## Task objective
A single figure is required: the number of lines below in which the word "computer" occurs.

## Material for this task
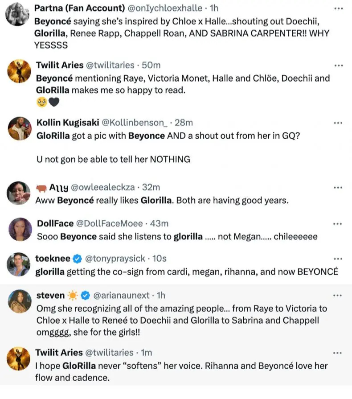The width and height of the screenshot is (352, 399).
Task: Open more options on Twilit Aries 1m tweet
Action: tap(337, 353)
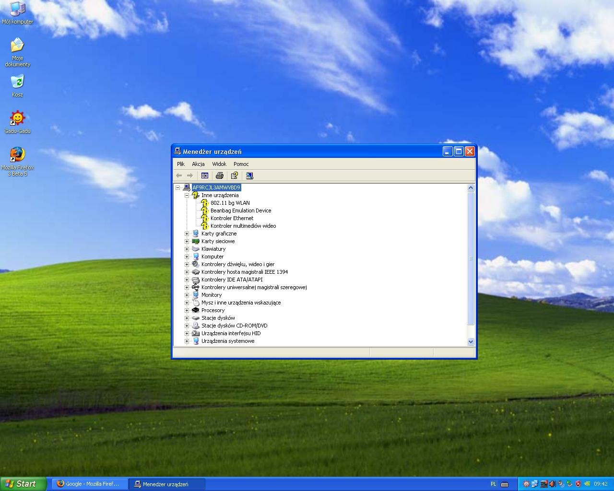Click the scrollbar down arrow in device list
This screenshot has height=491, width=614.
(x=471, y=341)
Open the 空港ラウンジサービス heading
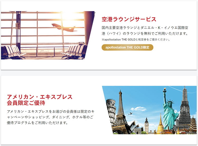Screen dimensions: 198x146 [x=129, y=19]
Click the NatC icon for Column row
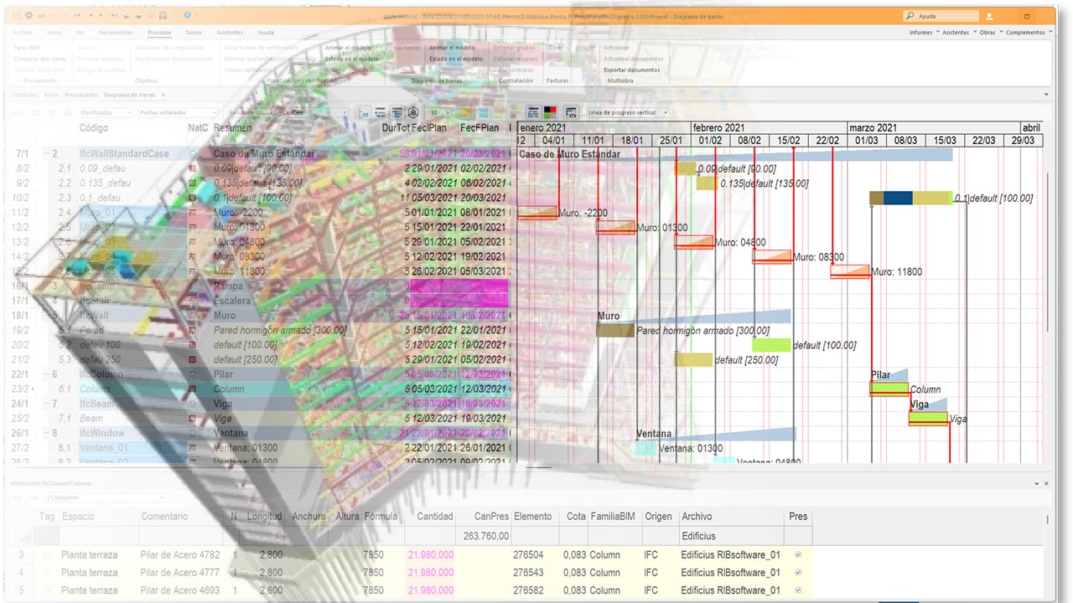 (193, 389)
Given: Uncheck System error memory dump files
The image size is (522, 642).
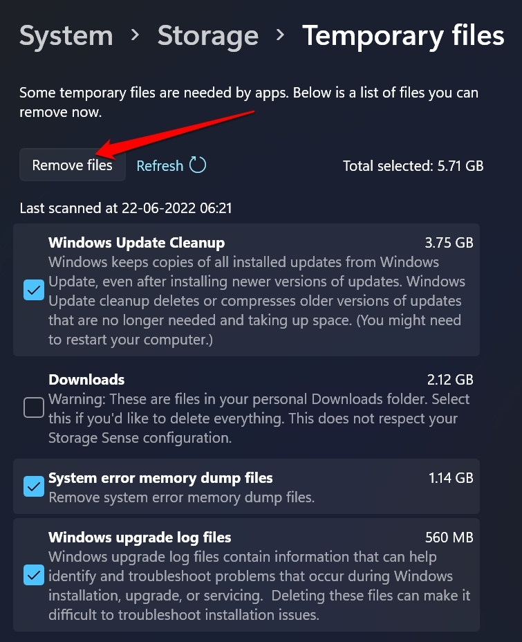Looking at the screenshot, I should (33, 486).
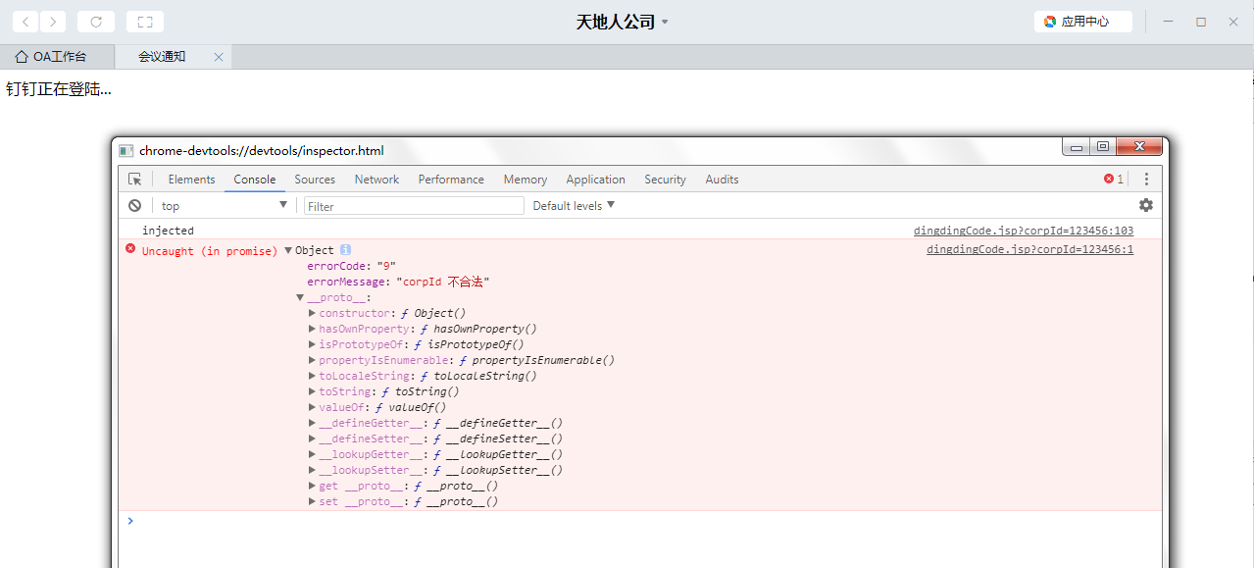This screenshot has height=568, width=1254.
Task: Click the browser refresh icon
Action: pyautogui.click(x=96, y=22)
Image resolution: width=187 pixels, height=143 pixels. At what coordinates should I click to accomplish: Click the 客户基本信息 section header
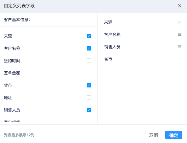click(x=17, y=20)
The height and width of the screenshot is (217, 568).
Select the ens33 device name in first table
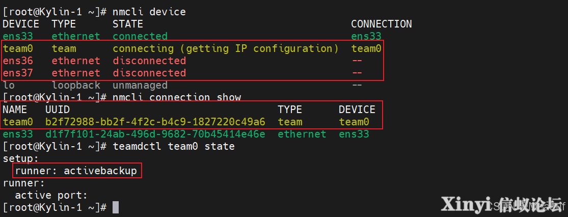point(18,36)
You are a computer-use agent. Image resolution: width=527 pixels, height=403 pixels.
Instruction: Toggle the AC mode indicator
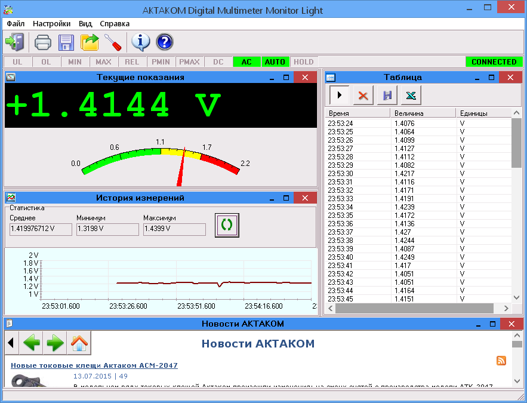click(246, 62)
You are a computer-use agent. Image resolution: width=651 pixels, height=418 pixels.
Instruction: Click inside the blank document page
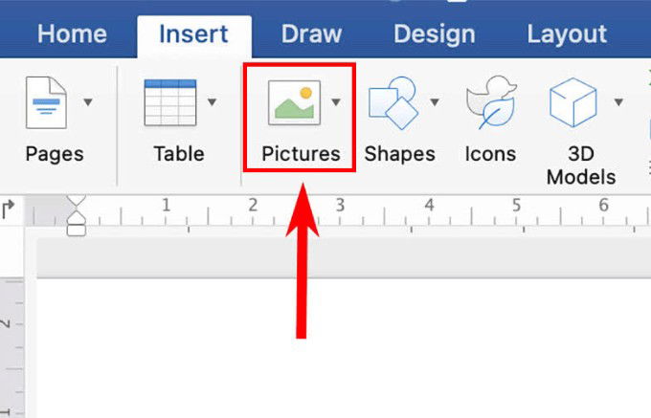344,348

## Solution
2